We conclude with ‘Love Actually’. Hugh Grant appears again (alas, for the last time to date: nobody delivers a Curtis quip quite as well and the box office results speak volumes about the alliance’s value) and this time as a Prime Minister. As identified in my last piece (‘Movies that matter’), David Cameron was right to channel one of Grant’s speeches from the film when confronting President Putin of Russia over the Syrian crisis, as the words summarise the best of British. It’s a trick that Boris Johnson (the next PM?) repeated on a trade mission to China recently, listing off our cultural treasures.

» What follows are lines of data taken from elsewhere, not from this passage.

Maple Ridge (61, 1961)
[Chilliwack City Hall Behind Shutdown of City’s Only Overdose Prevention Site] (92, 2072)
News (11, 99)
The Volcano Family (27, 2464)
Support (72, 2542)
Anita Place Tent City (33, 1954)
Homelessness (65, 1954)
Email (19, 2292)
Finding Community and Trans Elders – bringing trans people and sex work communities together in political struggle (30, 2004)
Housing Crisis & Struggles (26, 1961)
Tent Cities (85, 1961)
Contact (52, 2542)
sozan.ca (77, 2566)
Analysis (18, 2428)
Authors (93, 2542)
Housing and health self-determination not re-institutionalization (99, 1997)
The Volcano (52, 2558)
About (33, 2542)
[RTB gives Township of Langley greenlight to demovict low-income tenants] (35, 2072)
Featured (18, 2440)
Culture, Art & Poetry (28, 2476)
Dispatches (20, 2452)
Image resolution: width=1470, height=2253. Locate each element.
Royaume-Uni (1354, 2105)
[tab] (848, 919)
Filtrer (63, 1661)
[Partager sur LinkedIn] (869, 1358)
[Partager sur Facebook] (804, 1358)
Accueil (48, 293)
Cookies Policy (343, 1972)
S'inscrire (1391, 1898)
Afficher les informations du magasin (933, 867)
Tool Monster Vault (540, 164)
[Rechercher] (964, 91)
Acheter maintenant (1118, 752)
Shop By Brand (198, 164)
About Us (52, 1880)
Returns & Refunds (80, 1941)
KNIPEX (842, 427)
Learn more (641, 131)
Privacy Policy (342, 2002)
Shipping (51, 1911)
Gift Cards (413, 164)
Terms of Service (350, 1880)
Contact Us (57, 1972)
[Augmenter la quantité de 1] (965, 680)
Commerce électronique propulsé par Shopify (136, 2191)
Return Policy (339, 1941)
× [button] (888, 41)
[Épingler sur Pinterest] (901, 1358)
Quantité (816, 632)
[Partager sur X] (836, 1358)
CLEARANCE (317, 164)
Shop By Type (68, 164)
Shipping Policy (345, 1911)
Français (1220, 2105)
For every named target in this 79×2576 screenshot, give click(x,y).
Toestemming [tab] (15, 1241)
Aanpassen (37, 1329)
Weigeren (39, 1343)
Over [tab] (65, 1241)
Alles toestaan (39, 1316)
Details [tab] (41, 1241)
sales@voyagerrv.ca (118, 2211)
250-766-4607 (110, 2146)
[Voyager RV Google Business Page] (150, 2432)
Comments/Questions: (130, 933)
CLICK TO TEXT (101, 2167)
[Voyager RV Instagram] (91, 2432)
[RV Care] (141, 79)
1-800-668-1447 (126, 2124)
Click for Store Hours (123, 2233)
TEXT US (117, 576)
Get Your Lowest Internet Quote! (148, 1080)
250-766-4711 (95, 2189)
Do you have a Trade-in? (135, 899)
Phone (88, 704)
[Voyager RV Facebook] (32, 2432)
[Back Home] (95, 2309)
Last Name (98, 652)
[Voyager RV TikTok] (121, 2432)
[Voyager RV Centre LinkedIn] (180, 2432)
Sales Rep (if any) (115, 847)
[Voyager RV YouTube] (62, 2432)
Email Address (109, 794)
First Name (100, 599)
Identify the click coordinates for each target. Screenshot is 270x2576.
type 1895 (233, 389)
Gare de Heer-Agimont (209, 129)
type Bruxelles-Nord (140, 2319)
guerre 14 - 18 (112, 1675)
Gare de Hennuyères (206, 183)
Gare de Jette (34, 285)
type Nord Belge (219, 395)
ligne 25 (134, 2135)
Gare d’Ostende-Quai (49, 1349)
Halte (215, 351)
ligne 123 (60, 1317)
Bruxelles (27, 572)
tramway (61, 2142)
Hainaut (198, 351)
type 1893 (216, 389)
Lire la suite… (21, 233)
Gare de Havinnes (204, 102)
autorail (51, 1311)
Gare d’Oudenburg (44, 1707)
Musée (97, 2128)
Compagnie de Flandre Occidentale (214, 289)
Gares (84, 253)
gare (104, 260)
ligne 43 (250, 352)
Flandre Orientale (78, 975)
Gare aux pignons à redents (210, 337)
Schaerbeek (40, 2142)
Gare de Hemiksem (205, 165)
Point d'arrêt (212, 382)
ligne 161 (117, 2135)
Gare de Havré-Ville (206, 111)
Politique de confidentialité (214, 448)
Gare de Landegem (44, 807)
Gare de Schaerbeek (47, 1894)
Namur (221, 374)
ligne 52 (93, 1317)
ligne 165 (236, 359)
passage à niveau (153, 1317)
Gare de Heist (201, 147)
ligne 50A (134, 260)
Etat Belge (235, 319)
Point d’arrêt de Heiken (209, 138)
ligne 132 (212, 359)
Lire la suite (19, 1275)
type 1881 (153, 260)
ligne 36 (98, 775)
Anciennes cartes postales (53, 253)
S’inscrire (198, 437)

Love Actually’ is a visual treat, thanks largely to some editing by Emma Freud (the airport scenes). I’ve had the privilege of working with Emma, and she enriches social media via her true sense of community. Emma’s contributions helped define the film as an ensemble piece, infectious with optimism for a Britain united in good will. It’s just perfect viewing, with Christmas around the corner (again!).

That sense of good will is at the core of the Curtis canon. Whilst it is a great shame that he has announced his intention to retire from directing, I trust he will continue to inspire the nation by writing his flagship films. To use perhaps his favourite word, they are all in some way, ‘excellent’. http://www.youtube.com/watch?v=lzVjD1aUNK8

‘About Time’ is released in the USA this month.